Participants will ideally complete this course with the ability to explain why governments and other organizations fund complex sample surveys rather than drawing simple random samples. Participants will also feel confident reproducing the published statistics directly using publicly available microdata. And given the high similarity of the structure of each dataset on http://asdfree.com/, participants will ideally quickly understand that once they are able to get started using any of these entries, it's quite simple to apply the same knowledge to all of these entries.
(b) Content and instructional methods: The presenter must include a description of course content and instructional strategies based on the learning outcomes (performance objectives).
This hands-on course will begin with a powerpoint-free discussion of the motivations behind survey methodology, followed by a mix of discussions of the wide breadth available public data and also time to test out this three-step syntax while having its author present and available for questions.
Paragraph highlighting instructor’s background and experience with subject. DO NOT include resumes and/or curriculum vitae.
Anthony Damico is an Independent Consultant who conducts data analysis for health care policy research. He has published in peer-reviewed policy and methods journals using the R, SAS, Stata, and SUDAAN statistical programming languages.

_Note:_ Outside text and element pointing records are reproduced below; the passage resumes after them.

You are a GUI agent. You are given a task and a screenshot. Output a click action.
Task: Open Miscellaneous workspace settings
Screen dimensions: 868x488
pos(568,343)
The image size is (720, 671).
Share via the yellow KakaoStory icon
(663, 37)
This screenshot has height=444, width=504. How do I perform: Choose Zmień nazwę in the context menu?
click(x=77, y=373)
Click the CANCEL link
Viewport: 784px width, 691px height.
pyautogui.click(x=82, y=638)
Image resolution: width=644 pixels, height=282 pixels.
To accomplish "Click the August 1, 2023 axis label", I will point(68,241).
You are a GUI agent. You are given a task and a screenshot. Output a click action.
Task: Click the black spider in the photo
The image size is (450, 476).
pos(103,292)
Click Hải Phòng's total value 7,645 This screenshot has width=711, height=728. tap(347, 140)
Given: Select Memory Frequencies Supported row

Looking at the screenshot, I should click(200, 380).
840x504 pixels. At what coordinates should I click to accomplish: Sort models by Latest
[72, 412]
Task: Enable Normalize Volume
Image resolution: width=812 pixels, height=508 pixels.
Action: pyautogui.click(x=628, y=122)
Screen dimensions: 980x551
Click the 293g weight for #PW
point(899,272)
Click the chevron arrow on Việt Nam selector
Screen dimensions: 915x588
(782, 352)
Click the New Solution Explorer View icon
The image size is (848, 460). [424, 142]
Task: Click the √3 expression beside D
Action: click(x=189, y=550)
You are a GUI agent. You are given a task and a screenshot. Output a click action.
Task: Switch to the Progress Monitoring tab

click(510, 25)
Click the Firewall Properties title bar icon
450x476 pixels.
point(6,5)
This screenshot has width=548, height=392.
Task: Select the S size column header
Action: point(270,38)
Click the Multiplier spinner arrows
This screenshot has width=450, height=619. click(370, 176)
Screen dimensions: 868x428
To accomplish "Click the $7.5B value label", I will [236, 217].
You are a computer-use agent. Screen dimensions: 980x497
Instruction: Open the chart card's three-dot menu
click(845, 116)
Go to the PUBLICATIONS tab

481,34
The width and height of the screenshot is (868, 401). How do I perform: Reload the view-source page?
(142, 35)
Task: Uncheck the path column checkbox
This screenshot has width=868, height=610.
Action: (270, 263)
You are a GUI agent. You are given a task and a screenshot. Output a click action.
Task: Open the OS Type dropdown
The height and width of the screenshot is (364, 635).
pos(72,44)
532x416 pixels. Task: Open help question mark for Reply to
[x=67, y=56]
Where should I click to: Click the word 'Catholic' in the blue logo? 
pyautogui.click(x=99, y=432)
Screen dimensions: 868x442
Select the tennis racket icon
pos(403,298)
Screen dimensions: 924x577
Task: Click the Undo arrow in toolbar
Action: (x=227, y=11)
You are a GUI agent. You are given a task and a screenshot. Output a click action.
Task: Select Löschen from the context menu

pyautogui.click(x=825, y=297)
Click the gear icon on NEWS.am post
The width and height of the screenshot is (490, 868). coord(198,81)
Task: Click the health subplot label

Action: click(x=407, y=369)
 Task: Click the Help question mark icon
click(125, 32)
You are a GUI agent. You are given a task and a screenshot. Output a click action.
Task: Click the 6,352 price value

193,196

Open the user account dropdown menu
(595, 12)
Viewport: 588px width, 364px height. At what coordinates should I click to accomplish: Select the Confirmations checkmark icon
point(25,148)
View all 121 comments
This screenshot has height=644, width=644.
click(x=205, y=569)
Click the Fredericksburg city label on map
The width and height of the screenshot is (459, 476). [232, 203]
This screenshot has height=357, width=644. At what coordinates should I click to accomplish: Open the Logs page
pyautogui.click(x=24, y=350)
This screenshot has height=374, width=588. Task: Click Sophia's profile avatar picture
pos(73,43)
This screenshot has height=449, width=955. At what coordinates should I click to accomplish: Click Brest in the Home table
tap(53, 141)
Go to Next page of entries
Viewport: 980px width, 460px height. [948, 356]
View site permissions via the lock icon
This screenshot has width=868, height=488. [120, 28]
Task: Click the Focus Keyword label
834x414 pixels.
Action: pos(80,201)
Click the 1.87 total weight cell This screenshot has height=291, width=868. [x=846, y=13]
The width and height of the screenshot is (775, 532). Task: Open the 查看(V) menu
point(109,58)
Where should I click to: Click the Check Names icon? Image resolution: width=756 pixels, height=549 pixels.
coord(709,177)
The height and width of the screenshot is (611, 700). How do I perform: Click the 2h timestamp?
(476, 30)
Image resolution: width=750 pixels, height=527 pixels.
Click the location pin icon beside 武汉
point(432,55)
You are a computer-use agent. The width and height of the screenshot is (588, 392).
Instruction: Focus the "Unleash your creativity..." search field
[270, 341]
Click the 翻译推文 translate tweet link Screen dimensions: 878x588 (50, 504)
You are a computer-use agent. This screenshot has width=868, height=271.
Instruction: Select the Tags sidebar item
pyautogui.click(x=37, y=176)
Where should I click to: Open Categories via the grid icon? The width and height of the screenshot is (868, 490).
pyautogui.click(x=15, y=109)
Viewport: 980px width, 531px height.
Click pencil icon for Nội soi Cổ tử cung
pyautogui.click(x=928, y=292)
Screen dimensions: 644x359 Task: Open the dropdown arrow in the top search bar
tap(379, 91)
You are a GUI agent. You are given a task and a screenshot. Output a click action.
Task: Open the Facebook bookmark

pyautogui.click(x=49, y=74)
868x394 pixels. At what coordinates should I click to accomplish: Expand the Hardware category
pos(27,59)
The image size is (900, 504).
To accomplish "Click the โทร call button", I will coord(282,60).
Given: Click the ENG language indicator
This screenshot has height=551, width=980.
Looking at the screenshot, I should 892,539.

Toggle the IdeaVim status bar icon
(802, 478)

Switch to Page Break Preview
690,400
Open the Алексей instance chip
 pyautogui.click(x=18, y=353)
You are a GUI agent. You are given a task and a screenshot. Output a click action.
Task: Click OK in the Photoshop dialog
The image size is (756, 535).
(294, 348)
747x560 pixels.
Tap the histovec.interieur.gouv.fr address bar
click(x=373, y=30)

Prior to becoming an independent consultant, he was with the Kaiser Family Foundation in Washington, D.C. Anthony holds a Bachelor’s degree in Mathematics from Oberlin College and a Masters in Health Policy from Johns Hopkins University.
Each presentation will be provided with one screen, one data projector and one lavaliere microphone. A flip chart and second screen are available at no extra charge upon request. Presenters desiring additional AV equipment are responsible for additional equipment expense. Details are available upon request.
Presenter will just need a projector and wifi for laptop
Participants will need a laptop with wifi and R installed